--- START ---
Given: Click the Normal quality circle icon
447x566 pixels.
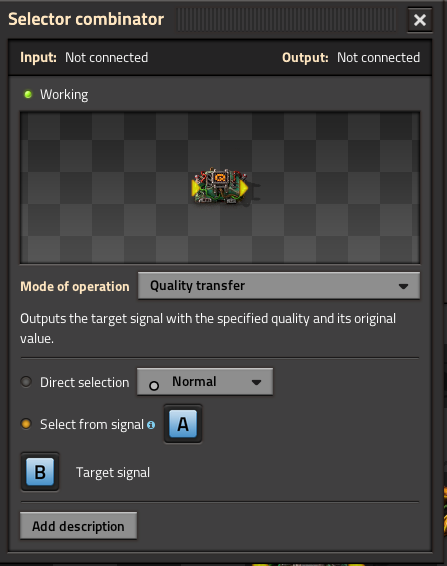Looking at the screenshot, I should pyautogui.click(x=154, y=386).
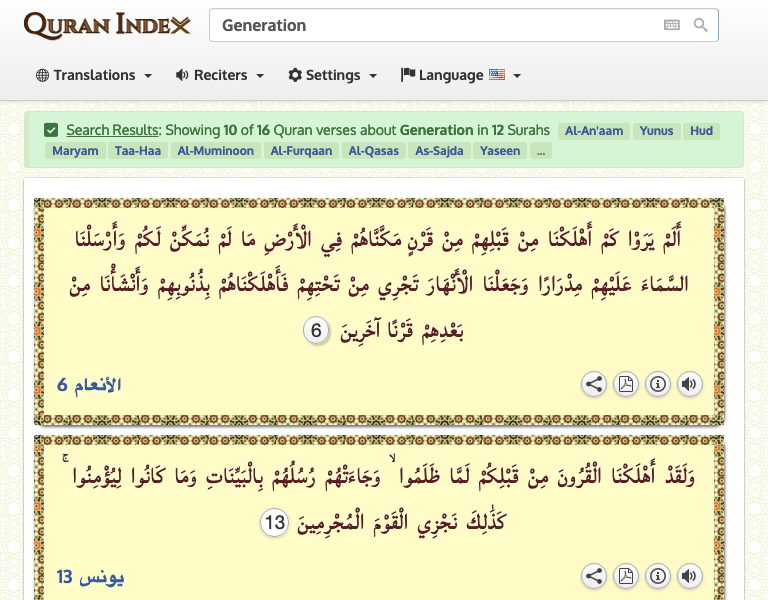This screenshot has width=768, height=600.
Task: Show info for Al-An'aam verse 6
Action: point(657,384)
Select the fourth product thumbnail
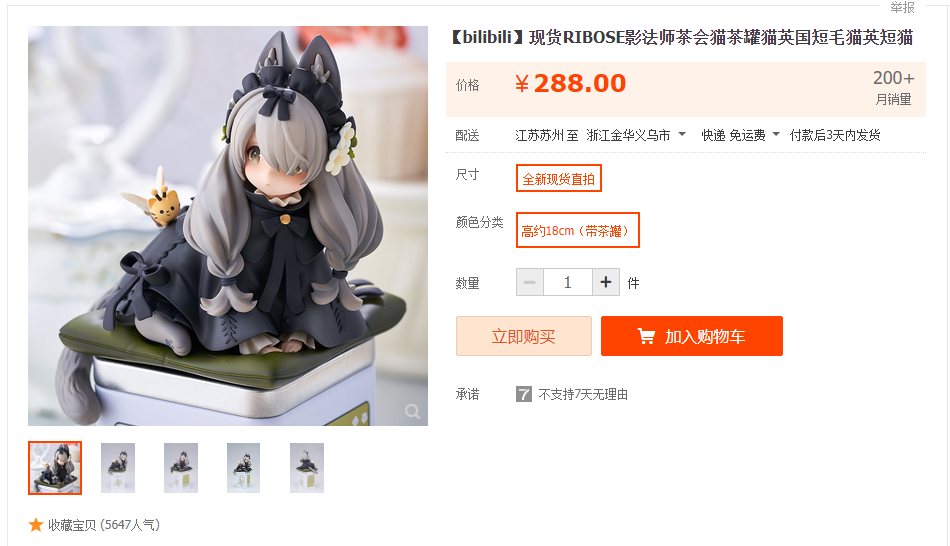This screenshot has width=950, height=546. click(x=244, y=467)

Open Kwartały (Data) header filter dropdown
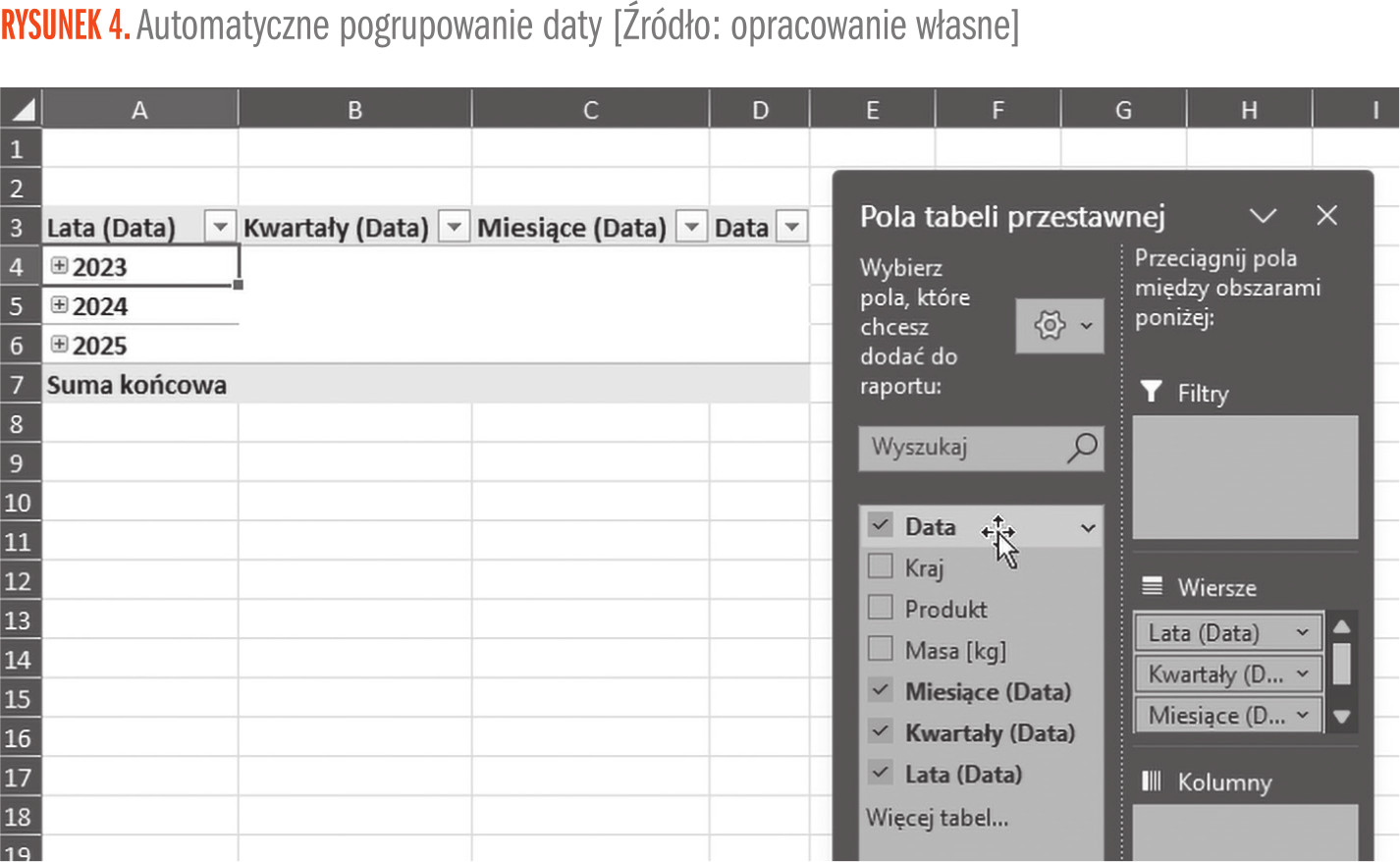454,227
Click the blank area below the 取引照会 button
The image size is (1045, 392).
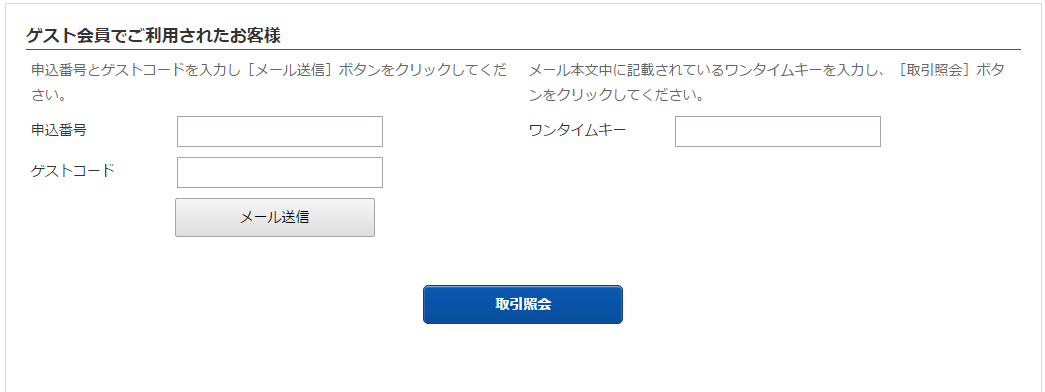point(522,360)
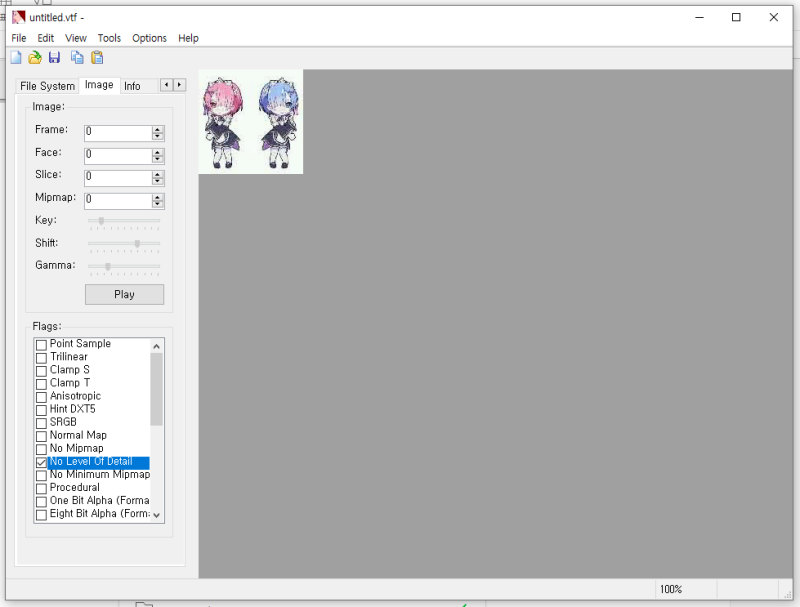The width and height of the screenshot is (800, 607).
Task: Save the texture with the floppy disk icon
Action: [54, 58]
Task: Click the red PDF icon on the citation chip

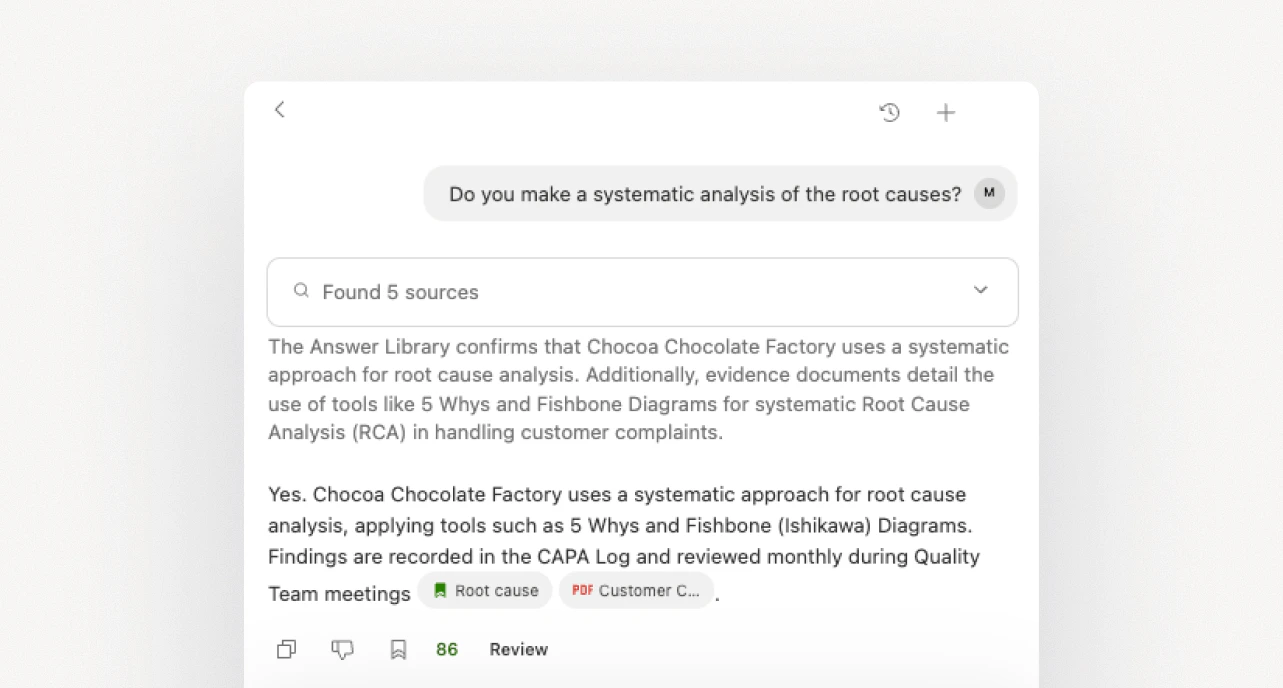Action: [583, 590]
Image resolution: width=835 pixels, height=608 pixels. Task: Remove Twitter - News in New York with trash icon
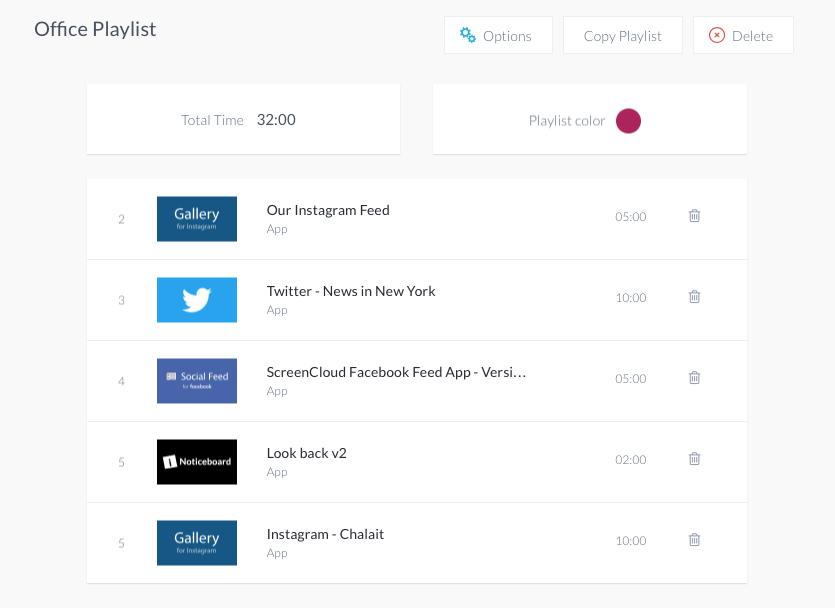[x=694, y=297]
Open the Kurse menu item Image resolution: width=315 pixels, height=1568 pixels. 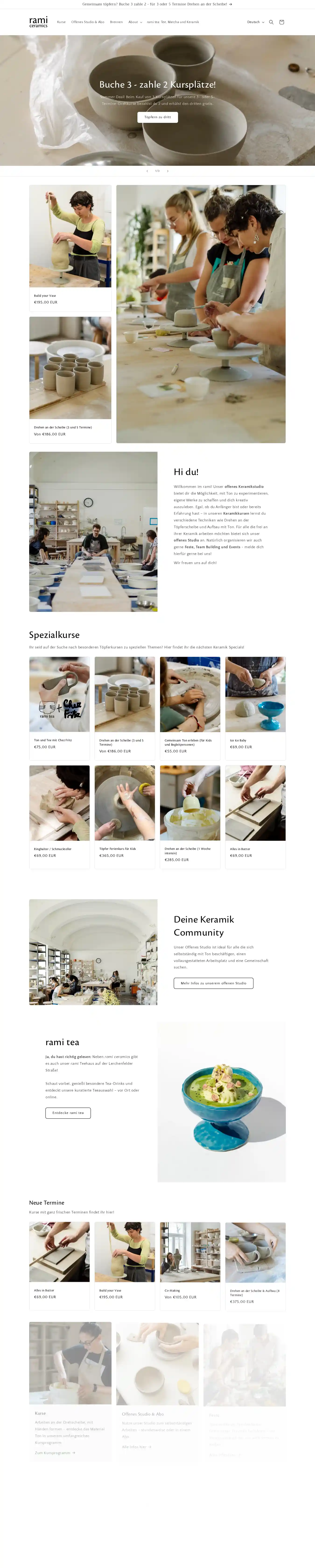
--- END ---
* **THE PROBLEM**: Everything in the listing except the pictures must be reproduced exactly.

* **ANSWER AREA**:
Given: Click the Normal quality circle icon
447x566 pixels.
Looking at the screenshot, I should pyautogui.click(x=154, y=386).
This screenshot has width=768, height=600.
Task: Show info for Al-An'aam verse 6
Action: point(657,384)
Select the fourth product thumbnail
This screenshot has width=950, height=546. click(x=244, y=467)

Open Kwartały (Data) header filter dropdown
454,227
Click the blank area below the 取引照会 button
The image size is (1045, 392).
point(522,360)
The width and height of the screenshot is (800, 607).
Task: Save the texture with the floppy disk icon
Action: [54, 58]
Task: Click the red PDF icon on the citation chip

Action: [583, 590]
Image resolution: width=835 pixels, height=608 pixels. Task: Remove Twitter - News in New York with trash icon
[x=694, y=297]
Open the Kurse menu item Image resolution: width=315 pixels, height=1568 pixels. 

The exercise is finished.